-- COMPITO RICHIESTO 1 --
Indica se le affermazioni (a), (b) e (c) concordano con il testo sul Taijiquan. Per ognuna rispondi sì o no e riporta tra virgolette le parole del testo che decidono la risposta. (a) Nel Taijiquan l'intenzione deve seguire il movimento. (b) All'inizio della pratica la forza prevale sull'intenzione. (c) Senza modestia è difficile trarre beneficio dalla pratica.
-- COMPITO RICHIESTO 2 --
Riassumi in due frasi il testo sul Taijiquan.
-- COMPITO RICHIESTO 3 --
Continua il testo sul Taijiquan a partire dall'ultima frase riportata.

-- SEZIONE DI TESTO --
Quando si pratica la sequenza bisogna essere umili, c’è sempre qualcuno sopra di noi così come c’è sempre un cielo sopra il cielo. In mancanza di uno spirito modesto è difficile ottenere benefici dalla pratica.

6) Teoria dell’intenzione (Yi)

Ciò che si mette in azione nel cuore, la psiche, si chiama Yi, “intenzione”.

Uno dei punti che distingue il Taijiquan dagli stili detti “esterni”, riguarda proprio l’uso dello Yi, che deve precedere il movimento di boxe: l’intenzione attiva la forma esterna, la forma e il Qi intervengono insieme, l’interno e l’esterno vengono coinvolti in maniera armonica.

All’inizio della pratica non si ha ancora padronanza dei movimenti, l’uso della forza è predominante rispetto a quello dell’intenzione, gli arti non sono abili, l’alto e il basso non sono collegati. Il corpo è nell’insieme rigido e si serve di linee piuttosto dritte.

-- DATI FORNITI --
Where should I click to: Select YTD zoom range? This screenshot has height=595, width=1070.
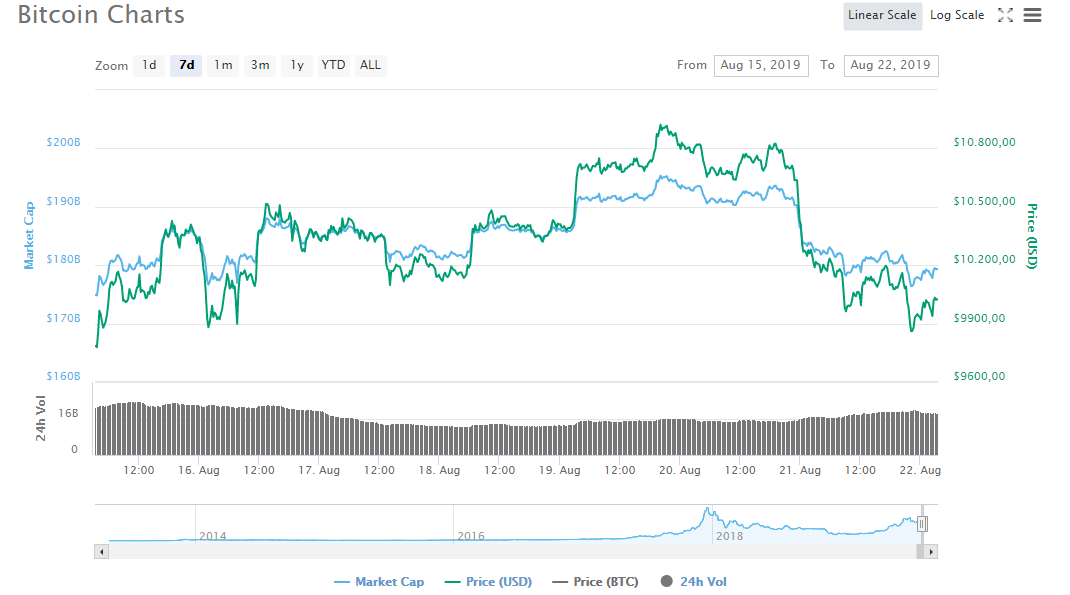click(x=334, y=66)
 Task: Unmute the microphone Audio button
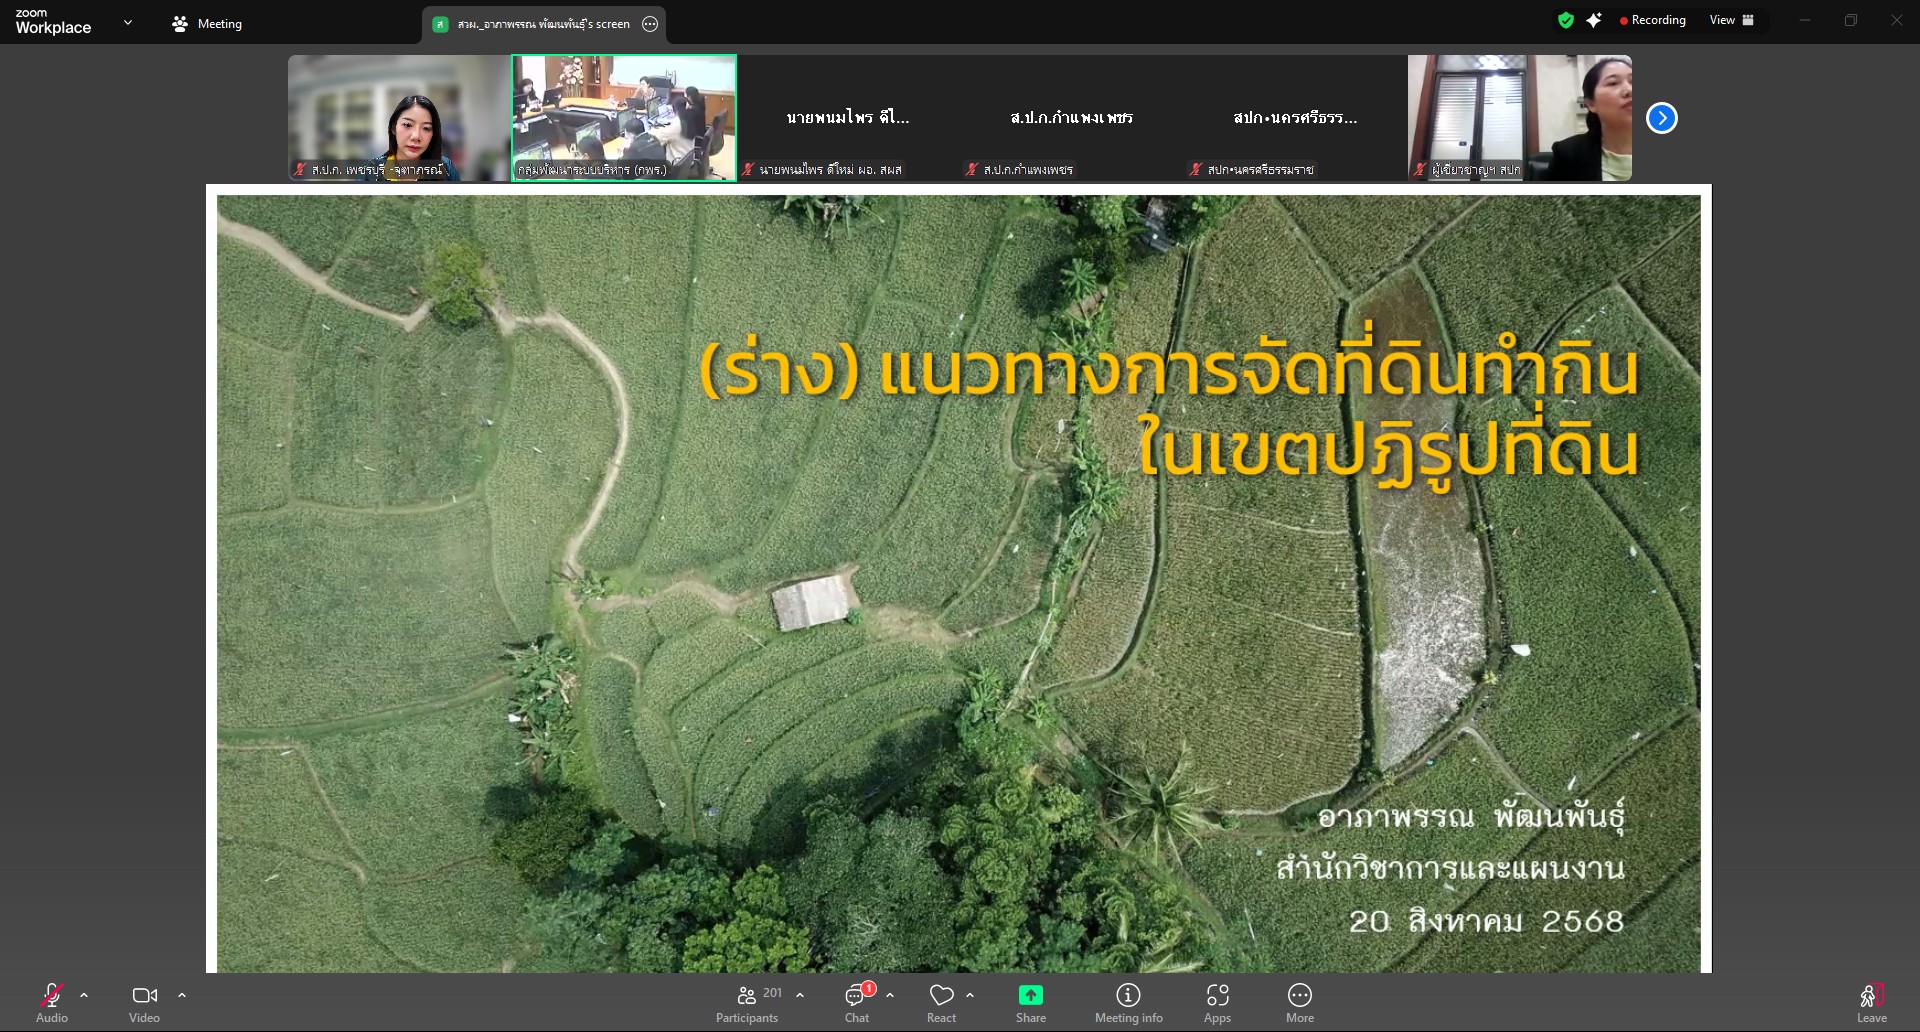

-- RISPOSTA DELL'ESERCIZIO 1 --
(a) No: «che deve precedere il movimento di boxe».
(b) Sì: «l’uso della forza è predominante rispetto a quello dell’intenzione».
(c) Sì: «In mancanza di uno spirito modesto è difficile ottenere benefici dalla pratica».

-- RISPOSTA DELL'ESERCIZIO 2 --
Il testo raccomanda l'umiltà nella pratica della sequenza e definisce Yi, "intenzione", ciò che si mette in azione nel cuore, la psiche. Nel Taijiquan, a differenza degli stili detti esterni, l'intenzione deve precedere il movimento, ma all'inizio della pratica prevale la forza, gli arti non sono abili e il corpo è rigido.

-- RISPOSTA DELL'ESERCIZIO 3 --
Una pratica regolare permetterà di accorgersi, già quando il corpo non ha ancora iniziato a muoversi, che l’intenzione può precedere un movimento interno per permetterne l’espressione all’esterno in maniera spiralizzata e naturale, ben in asse e centrata, mentre la solidità e la morbidezza si compenetrano vicendevolmente.

Nella pratica del Taiji bisogna portare l’attenzione sulla conoscenza dell’altro, sulla percezione della sua energia: bisogna conoscere se stessi e conoscere l’avversario, al fine di anticiparlo nell’avanzata come nella ritirata e di trovare le opportunità per emettere la forza.

7) Teoria del principio (Li)

Li rappresenta la ragione, la regola. Tutti gli esseri e tutte le manifestazioni dell’universo devono essere rappresentati necessariamente da un’unificazione. Ciò che è separato deve avere una controparte riunita. Nell’universo, in ogni direzione, tutte le sorgenti hanno una radice comune.

Attraverso il Taijiquan il principio Li si esprime in ogni trasformazione delle forme, manifestando i misteri insondabili dello spirito, che rimandano a un’origine comune, il Taiji.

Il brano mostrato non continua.